### Work instruction:
Where does the word "Collapse" show up in the data? Please find each such line and copy it.

::: Material supplied

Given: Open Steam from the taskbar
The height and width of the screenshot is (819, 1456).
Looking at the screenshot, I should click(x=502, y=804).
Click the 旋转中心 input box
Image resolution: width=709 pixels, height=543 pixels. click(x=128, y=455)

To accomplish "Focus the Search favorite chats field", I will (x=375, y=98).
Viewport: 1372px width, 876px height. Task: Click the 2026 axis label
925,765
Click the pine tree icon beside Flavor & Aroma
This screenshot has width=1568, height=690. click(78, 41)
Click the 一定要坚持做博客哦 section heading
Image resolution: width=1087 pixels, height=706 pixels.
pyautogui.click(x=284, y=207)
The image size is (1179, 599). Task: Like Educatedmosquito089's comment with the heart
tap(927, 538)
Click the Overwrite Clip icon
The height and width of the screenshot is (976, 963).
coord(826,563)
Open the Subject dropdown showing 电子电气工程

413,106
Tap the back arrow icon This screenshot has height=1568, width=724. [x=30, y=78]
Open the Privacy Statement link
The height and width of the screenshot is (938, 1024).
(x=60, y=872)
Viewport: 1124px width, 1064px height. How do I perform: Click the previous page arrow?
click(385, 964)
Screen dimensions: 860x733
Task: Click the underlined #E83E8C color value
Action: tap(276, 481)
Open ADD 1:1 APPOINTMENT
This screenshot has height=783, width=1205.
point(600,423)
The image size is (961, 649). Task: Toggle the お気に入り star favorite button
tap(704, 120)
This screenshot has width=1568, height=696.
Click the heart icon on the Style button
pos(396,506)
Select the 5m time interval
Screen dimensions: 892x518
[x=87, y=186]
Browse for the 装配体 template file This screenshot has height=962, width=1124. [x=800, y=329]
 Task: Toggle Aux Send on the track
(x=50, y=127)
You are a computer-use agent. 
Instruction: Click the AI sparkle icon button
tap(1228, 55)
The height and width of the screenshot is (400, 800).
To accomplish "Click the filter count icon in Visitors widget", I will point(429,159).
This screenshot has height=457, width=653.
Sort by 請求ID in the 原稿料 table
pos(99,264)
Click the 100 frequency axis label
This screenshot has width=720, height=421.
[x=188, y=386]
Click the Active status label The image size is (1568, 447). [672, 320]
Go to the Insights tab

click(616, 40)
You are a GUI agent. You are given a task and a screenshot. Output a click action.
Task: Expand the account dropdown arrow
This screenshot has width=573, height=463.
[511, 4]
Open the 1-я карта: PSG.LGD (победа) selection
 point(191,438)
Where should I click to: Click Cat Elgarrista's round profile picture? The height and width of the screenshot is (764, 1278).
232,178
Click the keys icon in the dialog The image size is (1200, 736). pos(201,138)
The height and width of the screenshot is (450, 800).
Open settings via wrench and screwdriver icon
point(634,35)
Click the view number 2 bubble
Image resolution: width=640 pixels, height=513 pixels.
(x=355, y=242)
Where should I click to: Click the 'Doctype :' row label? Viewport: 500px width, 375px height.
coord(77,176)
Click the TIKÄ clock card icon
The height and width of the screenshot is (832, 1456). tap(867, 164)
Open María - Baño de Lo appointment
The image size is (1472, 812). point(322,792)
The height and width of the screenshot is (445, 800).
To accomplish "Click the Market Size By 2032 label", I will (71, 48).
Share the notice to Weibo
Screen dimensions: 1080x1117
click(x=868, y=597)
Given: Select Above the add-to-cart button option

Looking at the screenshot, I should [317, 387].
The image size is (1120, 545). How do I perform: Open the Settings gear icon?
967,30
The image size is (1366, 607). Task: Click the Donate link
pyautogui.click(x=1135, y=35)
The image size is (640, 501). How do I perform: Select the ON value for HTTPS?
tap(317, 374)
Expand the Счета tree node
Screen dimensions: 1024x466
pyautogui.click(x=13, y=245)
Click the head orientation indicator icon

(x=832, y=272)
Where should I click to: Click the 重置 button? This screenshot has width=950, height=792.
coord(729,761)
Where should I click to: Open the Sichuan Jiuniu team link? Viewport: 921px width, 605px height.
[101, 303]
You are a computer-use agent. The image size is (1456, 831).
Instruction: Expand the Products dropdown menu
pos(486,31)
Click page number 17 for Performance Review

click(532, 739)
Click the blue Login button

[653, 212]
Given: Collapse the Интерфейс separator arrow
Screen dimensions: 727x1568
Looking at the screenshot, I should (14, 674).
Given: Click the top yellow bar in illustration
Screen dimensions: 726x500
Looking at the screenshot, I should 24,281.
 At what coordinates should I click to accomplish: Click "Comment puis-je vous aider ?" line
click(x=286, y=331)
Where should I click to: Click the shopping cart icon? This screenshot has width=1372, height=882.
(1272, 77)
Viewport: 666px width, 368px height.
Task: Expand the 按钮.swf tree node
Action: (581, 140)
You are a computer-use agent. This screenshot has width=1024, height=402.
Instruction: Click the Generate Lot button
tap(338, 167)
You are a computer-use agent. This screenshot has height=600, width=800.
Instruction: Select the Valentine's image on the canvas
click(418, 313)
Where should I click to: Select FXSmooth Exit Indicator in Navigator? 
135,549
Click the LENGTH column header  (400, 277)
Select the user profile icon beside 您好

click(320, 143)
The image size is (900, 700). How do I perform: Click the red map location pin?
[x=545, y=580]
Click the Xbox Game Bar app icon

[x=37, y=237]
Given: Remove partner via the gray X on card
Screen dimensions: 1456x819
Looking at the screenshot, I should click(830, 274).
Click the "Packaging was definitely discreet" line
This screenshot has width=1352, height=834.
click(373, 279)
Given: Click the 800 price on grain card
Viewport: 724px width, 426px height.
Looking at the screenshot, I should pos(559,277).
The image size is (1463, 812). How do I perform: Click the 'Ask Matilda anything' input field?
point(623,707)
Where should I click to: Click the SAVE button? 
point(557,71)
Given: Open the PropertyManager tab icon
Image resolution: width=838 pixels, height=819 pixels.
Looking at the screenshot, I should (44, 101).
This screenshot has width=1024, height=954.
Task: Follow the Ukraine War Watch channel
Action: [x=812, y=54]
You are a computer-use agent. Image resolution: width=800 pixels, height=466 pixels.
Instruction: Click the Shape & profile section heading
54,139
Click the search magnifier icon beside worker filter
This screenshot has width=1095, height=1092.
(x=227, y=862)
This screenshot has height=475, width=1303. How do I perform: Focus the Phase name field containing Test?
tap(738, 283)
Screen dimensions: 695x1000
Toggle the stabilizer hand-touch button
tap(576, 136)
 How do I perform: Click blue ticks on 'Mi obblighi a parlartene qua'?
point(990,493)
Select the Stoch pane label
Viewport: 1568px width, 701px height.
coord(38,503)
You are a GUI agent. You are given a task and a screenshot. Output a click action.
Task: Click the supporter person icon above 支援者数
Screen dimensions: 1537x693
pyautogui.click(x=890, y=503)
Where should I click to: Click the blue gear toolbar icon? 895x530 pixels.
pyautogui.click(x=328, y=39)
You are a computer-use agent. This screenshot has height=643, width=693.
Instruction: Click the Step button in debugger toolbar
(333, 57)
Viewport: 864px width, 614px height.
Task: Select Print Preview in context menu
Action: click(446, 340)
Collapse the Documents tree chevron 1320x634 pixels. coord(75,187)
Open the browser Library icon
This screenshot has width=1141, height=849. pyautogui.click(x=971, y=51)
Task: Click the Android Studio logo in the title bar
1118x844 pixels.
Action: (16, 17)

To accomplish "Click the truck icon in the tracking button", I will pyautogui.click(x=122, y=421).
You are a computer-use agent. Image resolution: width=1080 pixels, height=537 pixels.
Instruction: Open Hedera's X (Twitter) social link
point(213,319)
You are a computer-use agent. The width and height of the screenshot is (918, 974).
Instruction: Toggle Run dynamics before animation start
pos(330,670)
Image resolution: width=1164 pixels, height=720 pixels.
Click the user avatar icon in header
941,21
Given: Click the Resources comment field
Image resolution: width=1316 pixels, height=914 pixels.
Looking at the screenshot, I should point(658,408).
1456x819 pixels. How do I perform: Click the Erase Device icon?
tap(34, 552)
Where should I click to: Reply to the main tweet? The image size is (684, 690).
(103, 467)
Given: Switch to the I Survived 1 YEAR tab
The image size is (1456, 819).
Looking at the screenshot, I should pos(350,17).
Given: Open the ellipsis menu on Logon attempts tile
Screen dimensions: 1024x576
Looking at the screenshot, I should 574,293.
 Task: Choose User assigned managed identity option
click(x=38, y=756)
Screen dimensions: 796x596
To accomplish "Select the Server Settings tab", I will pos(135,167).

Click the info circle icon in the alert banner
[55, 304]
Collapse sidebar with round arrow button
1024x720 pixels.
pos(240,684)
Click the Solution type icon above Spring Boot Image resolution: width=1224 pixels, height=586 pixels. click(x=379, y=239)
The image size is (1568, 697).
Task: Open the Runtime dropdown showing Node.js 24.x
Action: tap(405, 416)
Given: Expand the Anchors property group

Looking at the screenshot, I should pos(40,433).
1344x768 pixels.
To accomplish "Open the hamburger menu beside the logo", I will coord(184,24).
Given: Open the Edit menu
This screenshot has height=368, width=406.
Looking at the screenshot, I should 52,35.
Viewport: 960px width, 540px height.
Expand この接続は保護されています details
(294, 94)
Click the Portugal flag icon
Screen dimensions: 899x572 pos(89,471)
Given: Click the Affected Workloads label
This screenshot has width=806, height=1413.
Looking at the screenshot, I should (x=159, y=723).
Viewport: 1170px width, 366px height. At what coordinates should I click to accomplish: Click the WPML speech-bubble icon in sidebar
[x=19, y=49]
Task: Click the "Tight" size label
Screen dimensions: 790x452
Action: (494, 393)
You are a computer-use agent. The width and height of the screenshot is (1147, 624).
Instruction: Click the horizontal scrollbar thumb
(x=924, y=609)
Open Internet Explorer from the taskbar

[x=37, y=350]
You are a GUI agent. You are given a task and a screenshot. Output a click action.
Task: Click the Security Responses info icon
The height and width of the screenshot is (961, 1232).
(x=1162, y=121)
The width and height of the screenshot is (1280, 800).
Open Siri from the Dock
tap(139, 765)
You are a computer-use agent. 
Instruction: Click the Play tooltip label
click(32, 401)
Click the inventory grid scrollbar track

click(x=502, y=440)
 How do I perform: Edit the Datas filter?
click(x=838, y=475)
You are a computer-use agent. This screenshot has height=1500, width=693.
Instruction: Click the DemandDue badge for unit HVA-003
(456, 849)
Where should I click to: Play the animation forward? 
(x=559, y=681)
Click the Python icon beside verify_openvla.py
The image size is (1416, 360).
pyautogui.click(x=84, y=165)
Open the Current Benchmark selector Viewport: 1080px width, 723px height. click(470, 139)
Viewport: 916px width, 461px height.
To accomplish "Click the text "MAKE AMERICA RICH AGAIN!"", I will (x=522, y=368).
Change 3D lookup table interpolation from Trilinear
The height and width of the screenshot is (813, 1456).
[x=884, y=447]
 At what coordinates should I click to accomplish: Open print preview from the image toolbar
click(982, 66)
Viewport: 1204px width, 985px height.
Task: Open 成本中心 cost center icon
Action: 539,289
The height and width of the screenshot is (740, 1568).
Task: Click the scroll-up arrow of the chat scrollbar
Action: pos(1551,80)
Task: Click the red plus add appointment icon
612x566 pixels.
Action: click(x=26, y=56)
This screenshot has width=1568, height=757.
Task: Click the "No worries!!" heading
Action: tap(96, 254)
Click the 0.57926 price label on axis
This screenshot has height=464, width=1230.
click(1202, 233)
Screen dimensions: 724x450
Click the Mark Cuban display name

::::::

### Answer section:
Given: Collapse the Интерфейс separator arrow
Collapse the Documents tree chevron 1320x634 pixels. coord(75,187)
Collapse sidebar with round arrow button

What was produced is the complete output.